Ini juga cerita yang sangat jenaka, bayangkan, bagaimana jika orang-orang di sekelilingku adalah seorang penyihir? Ini juga yang  yang dialami tokoh utama, si aku, yang harus mengetahui fakta; banyak penyihir sungguhan yang berkeliaran di sekitarmu dan berpakain laiknya orang-orang biasa.

Kedua belas, Charlie and The Chocolate Factory

Selain Matilda, kisah Charlie dan pabrik ajaib dari Mr. Wonka ini merupakaan cerita rekaan Roald Dahl yang paling terkenal. Sebab di dalamnya, ia menggambarkan ruang batin segala anak di dunia dan keinginan untuk memasuki dunia imajinatif, dan limpahan coklat yang tidak akan habis sepanjang hidup mereka.

Charlie, seorang anak miskin, tiba-tiba saja mendapatkan tiket emas sayembara untuk berkunjung ke pabrik coklat Mr. Wonka dan di seluruh dunia Cuma lima anak yang beruntung. Petualangan Charlie di pabrik rahasia inilah yang menjadikan latar cerita ini, serta bertemu dengan makhluk menarik yang ada di sana. Percayalah, imajinasimu akan menemukan tempatnya.

Ketiga belas,  Charlie and the Great Glass Elevator

Ini lanjutan dari Charlie dan Mr. Wonka, kali ini mereka berdua terbang ke luar angkasa, dan kau tahu, ini adalah pengalaman imajinatif yagn menakjubkan bagai anak-anak.

Saya tidak tahu kapan cerita ini pertama kali dibuat, tapi saya yakin ketika anak kecil membacanya, maka yang terjadi adalah keinginan yang menggebu untuk berpetualang sejauh mungkin, setinggi mungkin.

***

Begitulah, tapi omong-omong, kenapa hanya ada tiga belas, sedangkan saya berkata, ini ada empat belas. Tunggu dulu, ada satu yang belum saya ceritakan padamu, dan tampaknya aku harus menyimpanya, sebab ini adalah otobiografi masa kecil dari Roald Dahl dan diberinya judul Boy Tales of Childhood. Menarik, bukan?

Oke, kira-kira begitulah Roald Dahl berkenalan saya. Maaf, maksud saya adalah, bagaimana saya mengenal pengarang ini. Ya, meskipun telat mengenal Roald Dahl, paling tidak saya merasa kembali menemukan kekuatan cerita, kekuatan dongeng yang mengembalikan sebagian kecil masa riang saya saat kanak.

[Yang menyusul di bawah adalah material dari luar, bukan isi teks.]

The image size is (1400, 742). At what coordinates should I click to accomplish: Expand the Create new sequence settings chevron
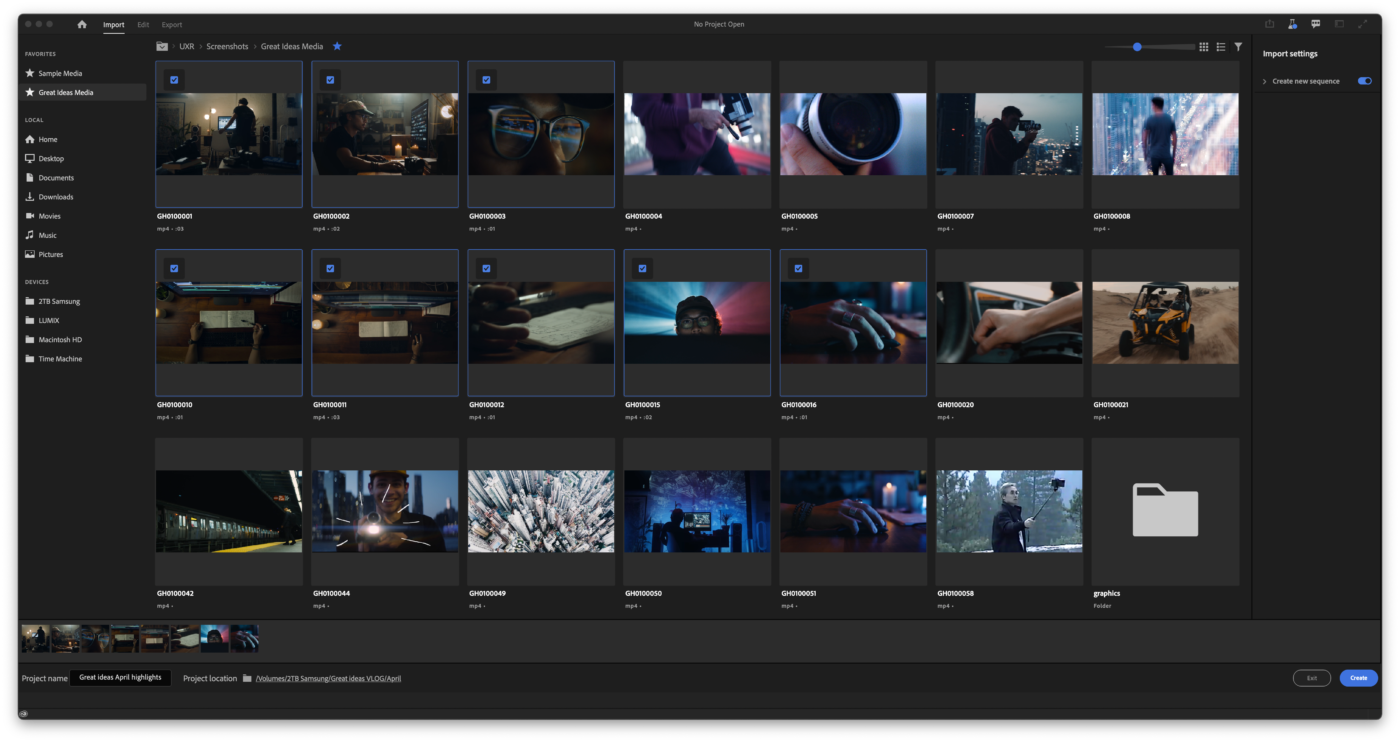click(1264, 81)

Jagakarsa, 2 Februari 2014

@DedikPriyanto

PS: Zakky Zulhazmi mendapatkan info tentang buku anak-anak ini dari AS Laksana, dan ia, ketika dengar tentang nama pengarang darinya, langsung mencari sampai dapat. Inilah kekuatan Zakky sebagai penghasut buku pilih tanding.